Duke energy's solar power lab in Catawba County tests different types of collectors, arrays and alignment mechanisms.
Duke energy's solar power lab in Catawba County tests different types of collectors, arrays and alignment mechanisms. jwillhelm@charlotteobserver.com

Duke Energy plans to build one of North Carolina’s largest solar farms near Monroe and a second one in Davie County.

The 60-megawatt array will be on 400 acres on South Rocky River Road near Monroe and will be the third-largest of Duke’s solar farms in the state. Chapel Hill-based Strata Solar will build it.

A second farm with a capacity of 15.4 megawatts will be built on 110 acres in Mocksville, about 50 miles northeast of Charlotte. Crowder Construction of Charlotte will lead project engineering, procurement and construction.

Duke bought rights to both projects from Charlotte’s Birdseye Renewable Energy and will ask the North Carolina Utilities Commission to transfer state permits.
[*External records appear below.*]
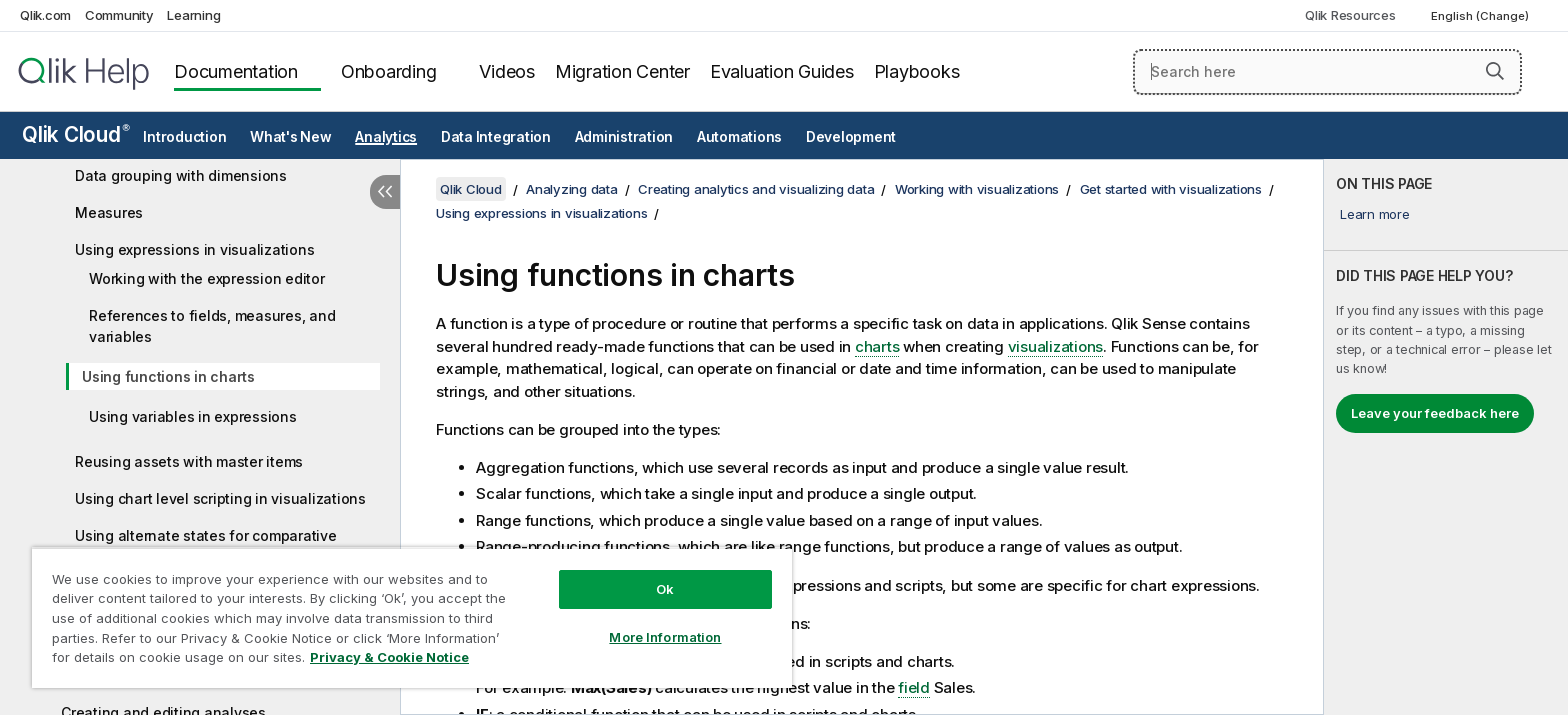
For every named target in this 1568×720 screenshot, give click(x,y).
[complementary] (1446, 437)
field (914, 687)
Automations (739, 137)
Construction would begin in March and be completed by the end of 2016.

Duke Energy Carolinas, the utility that serves Charlotte, will own and operate the solar farms. The energy they produce will help Duke comply with the state’s green-energy mandate.

“As part of our solar expansion efforts in North Carolina, we will continue to seize opportunities to both develop as well as purchase projects that enable us to deliver more renewable energy to our customers,” Rob Caldwell, Duke’s senior vice president for distributed energy, said in a statement.

Duke is completing construction of 140 megawatts of solar capacity in Bladen, Duplin, Onslow and Wilson counties. North Carolina ranks fourth nationally for installed solar projects.